>>

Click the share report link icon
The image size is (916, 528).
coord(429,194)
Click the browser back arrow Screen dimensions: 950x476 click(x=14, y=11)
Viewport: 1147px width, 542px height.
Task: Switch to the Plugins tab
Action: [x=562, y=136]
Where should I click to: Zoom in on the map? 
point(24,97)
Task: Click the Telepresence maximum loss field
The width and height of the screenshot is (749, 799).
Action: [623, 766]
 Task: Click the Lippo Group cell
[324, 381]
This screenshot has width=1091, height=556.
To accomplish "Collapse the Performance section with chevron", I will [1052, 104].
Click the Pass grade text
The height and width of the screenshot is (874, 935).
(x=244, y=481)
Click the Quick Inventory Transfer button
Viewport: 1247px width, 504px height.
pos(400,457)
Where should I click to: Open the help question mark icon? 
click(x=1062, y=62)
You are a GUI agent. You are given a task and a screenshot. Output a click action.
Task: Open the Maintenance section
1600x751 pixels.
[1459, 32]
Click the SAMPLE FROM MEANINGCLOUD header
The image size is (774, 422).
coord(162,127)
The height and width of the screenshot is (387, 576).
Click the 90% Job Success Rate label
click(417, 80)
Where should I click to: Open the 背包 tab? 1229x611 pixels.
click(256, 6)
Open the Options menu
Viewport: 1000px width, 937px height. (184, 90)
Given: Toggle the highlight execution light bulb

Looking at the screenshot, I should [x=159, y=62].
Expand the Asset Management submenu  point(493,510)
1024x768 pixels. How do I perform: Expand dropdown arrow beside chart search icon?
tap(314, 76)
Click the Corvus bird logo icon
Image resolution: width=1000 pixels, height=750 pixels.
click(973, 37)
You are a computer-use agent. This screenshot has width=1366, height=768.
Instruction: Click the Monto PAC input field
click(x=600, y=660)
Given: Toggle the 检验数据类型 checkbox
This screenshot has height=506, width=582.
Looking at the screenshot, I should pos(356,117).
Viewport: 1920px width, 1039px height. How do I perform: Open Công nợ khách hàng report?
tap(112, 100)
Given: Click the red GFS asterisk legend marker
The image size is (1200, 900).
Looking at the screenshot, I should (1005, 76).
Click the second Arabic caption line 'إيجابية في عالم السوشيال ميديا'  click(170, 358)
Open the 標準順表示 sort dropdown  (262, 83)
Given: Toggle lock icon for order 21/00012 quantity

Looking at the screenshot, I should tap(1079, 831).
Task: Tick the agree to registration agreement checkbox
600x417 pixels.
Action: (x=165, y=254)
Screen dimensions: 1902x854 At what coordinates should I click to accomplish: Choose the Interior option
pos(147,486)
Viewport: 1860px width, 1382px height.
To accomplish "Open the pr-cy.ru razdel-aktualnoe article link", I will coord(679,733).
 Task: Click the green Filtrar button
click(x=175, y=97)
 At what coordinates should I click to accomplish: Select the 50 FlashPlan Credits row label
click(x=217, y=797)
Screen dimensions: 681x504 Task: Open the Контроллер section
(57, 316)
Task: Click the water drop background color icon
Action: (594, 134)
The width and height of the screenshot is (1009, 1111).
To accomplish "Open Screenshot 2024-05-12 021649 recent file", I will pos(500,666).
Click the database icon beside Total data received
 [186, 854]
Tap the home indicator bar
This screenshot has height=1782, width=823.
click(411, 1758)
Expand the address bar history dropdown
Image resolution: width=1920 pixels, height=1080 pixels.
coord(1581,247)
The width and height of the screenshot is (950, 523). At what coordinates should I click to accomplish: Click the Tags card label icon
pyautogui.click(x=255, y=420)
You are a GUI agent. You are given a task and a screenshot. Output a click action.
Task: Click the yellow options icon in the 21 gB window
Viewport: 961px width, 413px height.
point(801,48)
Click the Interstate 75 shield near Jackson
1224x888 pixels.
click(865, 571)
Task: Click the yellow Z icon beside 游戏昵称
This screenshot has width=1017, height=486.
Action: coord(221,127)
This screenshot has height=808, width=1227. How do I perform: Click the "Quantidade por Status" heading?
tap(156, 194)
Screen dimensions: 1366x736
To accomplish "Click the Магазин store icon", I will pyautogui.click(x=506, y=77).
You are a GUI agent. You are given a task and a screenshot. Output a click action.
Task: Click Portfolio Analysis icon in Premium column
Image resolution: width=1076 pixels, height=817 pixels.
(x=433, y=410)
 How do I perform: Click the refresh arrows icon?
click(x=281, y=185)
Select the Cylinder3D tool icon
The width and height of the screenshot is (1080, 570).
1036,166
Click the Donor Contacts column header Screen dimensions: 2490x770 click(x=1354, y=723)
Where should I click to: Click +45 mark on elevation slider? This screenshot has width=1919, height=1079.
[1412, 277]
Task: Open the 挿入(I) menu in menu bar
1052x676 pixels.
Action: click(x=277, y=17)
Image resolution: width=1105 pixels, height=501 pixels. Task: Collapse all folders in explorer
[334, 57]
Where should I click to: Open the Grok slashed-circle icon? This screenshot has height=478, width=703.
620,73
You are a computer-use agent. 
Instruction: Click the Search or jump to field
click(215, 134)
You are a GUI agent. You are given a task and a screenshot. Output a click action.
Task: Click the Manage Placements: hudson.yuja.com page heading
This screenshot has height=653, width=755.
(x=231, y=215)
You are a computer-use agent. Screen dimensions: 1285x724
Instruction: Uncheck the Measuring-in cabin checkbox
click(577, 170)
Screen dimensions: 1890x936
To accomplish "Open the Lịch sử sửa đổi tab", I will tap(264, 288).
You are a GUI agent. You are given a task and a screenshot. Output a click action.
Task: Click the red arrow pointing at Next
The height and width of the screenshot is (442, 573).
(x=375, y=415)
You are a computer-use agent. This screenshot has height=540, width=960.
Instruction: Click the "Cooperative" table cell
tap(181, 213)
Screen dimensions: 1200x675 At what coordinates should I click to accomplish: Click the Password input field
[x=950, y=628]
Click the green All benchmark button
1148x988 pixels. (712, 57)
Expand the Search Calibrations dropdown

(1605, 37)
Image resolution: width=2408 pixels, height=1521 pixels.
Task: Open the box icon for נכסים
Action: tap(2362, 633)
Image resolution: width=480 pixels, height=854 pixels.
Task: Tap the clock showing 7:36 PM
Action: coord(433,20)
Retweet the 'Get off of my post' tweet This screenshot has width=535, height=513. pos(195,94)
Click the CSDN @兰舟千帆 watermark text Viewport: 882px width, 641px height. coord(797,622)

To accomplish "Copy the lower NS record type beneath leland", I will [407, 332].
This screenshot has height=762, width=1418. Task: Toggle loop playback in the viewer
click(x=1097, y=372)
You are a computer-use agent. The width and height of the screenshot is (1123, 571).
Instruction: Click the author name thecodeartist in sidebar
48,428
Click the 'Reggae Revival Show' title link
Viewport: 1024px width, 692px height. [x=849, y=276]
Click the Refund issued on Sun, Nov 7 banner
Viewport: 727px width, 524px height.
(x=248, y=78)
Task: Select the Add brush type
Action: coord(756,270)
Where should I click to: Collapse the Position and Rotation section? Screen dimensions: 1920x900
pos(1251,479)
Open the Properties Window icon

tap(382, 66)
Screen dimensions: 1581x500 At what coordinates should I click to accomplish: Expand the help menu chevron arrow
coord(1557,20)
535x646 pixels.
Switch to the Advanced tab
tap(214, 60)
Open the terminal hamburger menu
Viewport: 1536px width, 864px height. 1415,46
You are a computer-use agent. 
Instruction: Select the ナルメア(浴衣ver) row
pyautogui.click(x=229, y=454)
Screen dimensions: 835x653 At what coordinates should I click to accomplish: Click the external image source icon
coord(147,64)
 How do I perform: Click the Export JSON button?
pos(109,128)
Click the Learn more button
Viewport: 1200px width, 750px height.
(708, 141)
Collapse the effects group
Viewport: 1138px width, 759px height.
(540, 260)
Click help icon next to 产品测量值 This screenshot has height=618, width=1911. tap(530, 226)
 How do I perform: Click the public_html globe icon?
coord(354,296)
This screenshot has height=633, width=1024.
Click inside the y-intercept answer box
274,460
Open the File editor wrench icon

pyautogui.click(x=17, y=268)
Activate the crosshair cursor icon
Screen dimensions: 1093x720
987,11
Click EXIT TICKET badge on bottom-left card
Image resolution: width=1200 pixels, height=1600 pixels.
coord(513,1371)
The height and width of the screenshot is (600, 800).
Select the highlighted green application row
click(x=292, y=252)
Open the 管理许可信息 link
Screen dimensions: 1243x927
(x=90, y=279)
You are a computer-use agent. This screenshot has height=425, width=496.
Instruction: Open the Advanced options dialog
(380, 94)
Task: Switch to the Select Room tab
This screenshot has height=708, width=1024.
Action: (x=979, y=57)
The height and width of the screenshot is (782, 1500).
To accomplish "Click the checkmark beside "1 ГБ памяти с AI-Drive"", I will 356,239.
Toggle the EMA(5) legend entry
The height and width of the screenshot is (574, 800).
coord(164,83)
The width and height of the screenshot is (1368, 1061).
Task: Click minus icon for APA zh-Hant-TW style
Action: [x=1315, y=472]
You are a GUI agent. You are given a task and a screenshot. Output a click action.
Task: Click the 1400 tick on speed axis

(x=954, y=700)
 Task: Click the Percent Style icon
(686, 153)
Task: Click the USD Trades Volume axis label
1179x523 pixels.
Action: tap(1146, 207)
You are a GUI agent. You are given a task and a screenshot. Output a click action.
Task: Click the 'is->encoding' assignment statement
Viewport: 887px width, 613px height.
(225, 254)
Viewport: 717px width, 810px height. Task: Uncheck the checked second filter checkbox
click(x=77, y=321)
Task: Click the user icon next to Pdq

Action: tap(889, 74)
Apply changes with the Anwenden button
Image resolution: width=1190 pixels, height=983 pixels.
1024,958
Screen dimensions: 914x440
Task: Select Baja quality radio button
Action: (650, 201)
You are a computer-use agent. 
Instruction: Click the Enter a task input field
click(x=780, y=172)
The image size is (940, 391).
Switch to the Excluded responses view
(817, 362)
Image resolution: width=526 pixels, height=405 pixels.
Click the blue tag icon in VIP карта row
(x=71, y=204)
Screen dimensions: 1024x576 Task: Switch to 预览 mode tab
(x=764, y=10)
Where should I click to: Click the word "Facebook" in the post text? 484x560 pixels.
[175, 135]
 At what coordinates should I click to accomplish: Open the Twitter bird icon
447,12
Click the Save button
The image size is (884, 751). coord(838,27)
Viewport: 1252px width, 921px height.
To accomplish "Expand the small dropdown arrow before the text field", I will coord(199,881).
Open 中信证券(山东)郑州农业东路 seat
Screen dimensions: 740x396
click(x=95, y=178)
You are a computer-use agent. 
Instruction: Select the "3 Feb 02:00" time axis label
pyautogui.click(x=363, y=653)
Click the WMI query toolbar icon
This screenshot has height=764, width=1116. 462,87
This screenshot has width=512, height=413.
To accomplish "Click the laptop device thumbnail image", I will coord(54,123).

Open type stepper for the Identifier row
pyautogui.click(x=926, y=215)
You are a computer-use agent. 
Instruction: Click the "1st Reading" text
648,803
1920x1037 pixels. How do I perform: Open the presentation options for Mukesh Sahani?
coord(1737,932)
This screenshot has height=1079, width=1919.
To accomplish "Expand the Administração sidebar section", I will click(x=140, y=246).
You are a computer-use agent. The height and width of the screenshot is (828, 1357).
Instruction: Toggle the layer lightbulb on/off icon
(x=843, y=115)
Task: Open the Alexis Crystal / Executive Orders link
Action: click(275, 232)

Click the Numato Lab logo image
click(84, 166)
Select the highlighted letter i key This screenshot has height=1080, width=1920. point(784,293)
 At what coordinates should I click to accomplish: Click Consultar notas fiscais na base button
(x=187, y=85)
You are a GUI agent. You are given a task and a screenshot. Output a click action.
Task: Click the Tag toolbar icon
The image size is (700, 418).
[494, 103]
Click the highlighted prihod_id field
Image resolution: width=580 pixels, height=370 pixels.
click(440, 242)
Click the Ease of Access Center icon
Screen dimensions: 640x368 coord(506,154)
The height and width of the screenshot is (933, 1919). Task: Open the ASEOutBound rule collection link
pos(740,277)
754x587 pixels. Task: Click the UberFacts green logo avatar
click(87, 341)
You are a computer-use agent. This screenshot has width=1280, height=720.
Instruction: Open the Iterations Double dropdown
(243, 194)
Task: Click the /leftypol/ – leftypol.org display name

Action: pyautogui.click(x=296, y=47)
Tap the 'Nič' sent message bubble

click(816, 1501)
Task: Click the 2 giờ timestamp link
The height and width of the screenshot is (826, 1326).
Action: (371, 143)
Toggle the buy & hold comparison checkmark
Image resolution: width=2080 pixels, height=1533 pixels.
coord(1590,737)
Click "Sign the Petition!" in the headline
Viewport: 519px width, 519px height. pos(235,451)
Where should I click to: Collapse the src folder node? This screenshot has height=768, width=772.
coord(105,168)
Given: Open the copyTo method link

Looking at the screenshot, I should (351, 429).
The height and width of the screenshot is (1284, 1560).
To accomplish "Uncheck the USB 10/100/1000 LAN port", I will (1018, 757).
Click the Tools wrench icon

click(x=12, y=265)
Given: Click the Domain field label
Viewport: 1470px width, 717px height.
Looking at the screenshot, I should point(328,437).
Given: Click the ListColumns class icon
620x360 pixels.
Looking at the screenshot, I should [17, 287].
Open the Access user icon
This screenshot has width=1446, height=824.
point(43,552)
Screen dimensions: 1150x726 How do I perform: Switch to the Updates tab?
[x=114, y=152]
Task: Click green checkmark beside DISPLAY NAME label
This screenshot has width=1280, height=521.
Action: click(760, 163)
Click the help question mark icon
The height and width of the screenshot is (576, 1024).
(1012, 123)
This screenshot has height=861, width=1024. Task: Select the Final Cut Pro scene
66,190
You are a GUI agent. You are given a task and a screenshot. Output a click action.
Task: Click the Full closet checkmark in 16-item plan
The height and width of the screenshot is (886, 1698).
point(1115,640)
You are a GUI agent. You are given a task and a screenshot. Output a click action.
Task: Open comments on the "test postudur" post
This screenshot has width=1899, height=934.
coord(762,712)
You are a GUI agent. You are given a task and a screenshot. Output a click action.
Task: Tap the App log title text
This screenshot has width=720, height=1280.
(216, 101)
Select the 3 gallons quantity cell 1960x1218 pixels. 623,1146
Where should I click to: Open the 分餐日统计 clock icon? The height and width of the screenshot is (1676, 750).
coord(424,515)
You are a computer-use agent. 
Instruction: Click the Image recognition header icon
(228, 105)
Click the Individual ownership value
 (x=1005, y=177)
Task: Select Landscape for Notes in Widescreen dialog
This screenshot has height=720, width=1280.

<<

Your task:
From the entries above, print the lines beginning at the one with "You are a computer-use agent. The height" and stopping after the one with "Task: Click the Tag toolbar icon", exactly as written and with nothing else.

Answer for this exercise:
You are a computer-use agent. The height and width of the screenshot is (828, 1357).
Instruction: Toggle the layer lightbulb on/off icon
(x=843, y=115)
Task: Open the Alexis Crystal / Executive Orders link
Action: click(275, 232)

Click the Numato Lab logo image
click(84, 166)
Select the highlighted letter i key This screenshot has height=1080, width=1920. point(784,293)
 At what coordinates should I click to accomplish: Click Consultar notas fiscais na base button
(x=187, y=85)
You are a GUI agent. You are given a task and a screenshot. Output a click action.
Task: Click the Tag toolbar icon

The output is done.